**Exercise set:**
**a.** In the forum post below about counting unique words in a text file, what parameters appear in the two function signatures it quotes? Give each with its type and the function it belongs to.
**b.** Answer these about the forum post below on counting unique words in a text file:
(i) On what date was it posted?
(ii) How many views does it show?
(iii) What two kinds of variation should the word comparison ignore?

------ Page

?
Solved

Read a text file and count unique word occurrences then display word count and words

Posted on 2004-08-01
9
Medium Priority
?
838 Views
Last Modified: 2010-04-15
I need to write a program that opens a text file and then reads each string from the file.  It then compares the word to the list of unique words and if it is the same ignores the word but if it is a new word it adds it to the list of unique words and increments the unique word counter.  In addition I want to have it compare words without regard to case variations or punctuation that may be part of the string.
I know this should pretty simple .  I am trying to write it with 2 functions.  One to read the text into my file and the other nested function to compare the word to the existing words stored in the unique word array.  However I cannot figure out how to transition from the read function; int insertWord(char list[][30], FILE*fp) to the int foundWord(char list[][30],char word[], int last) function and then drop back into the read function so that I can display the desired information. As  you can see from my code I am kind of stuck or do I have a Gross Conceptual Error?  Please help!

------------
------ Listing

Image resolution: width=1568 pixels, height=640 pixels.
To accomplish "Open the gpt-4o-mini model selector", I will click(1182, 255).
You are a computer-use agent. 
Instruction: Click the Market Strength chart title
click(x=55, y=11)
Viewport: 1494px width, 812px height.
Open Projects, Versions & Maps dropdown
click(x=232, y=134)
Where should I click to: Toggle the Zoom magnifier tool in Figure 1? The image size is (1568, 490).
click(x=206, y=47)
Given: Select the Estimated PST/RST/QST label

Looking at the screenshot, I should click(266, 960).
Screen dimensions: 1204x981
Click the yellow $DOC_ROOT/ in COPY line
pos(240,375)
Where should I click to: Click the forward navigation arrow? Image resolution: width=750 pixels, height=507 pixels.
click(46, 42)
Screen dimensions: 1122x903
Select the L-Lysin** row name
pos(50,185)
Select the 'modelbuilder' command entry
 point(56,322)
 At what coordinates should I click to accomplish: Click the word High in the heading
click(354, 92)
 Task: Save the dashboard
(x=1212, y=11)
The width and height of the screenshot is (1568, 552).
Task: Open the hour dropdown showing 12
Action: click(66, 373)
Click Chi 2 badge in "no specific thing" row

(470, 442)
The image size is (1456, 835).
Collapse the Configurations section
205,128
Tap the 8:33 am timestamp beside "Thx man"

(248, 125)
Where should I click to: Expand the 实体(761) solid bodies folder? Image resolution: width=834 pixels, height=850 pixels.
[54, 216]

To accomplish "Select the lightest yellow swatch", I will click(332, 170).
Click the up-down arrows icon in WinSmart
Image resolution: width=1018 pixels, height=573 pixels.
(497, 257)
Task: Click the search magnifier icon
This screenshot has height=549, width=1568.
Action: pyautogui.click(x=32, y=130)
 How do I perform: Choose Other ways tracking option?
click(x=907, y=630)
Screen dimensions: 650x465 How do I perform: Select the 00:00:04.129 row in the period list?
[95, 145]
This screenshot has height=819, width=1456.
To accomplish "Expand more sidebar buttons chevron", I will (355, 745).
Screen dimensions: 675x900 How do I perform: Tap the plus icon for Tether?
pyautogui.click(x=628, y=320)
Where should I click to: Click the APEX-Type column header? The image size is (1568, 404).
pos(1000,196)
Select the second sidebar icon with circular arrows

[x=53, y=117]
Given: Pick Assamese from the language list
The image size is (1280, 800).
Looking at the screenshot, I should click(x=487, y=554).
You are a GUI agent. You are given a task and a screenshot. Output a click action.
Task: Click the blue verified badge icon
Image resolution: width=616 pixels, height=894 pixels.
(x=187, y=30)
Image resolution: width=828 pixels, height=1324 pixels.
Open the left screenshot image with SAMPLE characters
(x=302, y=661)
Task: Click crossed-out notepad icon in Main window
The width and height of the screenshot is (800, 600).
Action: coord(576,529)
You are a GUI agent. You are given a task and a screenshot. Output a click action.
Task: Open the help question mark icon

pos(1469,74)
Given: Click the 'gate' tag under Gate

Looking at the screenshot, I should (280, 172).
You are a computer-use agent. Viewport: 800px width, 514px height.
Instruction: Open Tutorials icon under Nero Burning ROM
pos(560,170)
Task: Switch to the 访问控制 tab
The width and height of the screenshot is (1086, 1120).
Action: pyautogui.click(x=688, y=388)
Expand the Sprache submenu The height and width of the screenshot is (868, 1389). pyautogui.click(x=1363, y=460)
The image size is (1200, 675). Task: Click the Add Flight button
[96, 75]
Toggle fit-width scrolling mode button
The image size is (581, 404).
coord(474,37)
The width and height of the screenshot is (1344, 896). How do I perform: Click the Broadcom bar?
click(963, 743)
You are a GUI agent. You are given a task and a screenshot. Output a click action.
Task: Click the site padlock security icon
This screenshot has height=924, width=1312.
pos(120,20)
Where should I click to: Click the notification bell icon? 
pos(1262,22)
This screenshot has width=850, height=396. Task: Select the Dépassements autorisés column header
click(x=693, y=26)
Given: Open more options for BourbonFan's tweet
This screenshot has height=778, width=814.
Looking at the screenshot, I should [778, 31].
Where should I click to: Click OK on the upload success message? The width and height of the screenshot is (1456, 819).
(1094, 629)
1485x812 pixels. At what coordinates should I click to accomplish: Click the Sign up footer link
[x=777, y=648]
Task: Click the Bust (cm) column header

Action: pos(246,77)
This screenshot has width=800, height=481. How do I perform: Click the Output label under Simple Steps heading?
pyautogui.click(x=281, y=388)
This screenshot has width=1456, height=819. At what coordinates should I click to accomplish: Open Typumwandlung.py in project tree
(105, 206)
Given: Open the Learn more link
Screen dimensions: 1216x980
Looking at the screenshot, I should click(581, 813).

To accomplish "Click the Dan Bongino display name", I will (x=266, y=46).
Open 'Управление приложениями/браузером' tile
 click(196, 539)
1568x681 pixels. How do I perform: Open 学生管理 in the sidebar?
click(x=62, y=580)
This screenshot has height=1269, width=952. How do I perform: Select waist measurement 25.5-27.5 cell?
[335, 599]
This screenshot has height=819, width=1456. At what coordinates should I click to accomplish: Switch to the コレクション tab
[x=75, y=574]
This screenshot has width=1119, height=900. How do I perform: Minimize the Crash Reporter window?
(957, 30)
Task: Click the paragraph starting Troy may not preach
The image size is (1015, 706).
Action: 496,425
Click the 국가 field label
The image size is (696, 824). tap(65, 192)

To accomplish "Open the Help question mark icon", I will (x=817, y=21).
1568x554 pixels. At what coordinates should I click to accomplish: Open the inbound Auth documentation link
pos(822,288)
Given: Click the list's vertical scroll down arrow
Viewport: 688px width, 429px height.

------------

**Set of answers:**
**a.**
insertWord:
- char list[][30]
- FILE*fp

foundWord:
- char list[][30]
- char word[]
- int last

**b.**
(i) 2004-08-01
(ii) 838
(iii) Case variations and punctuation that may be part of the string.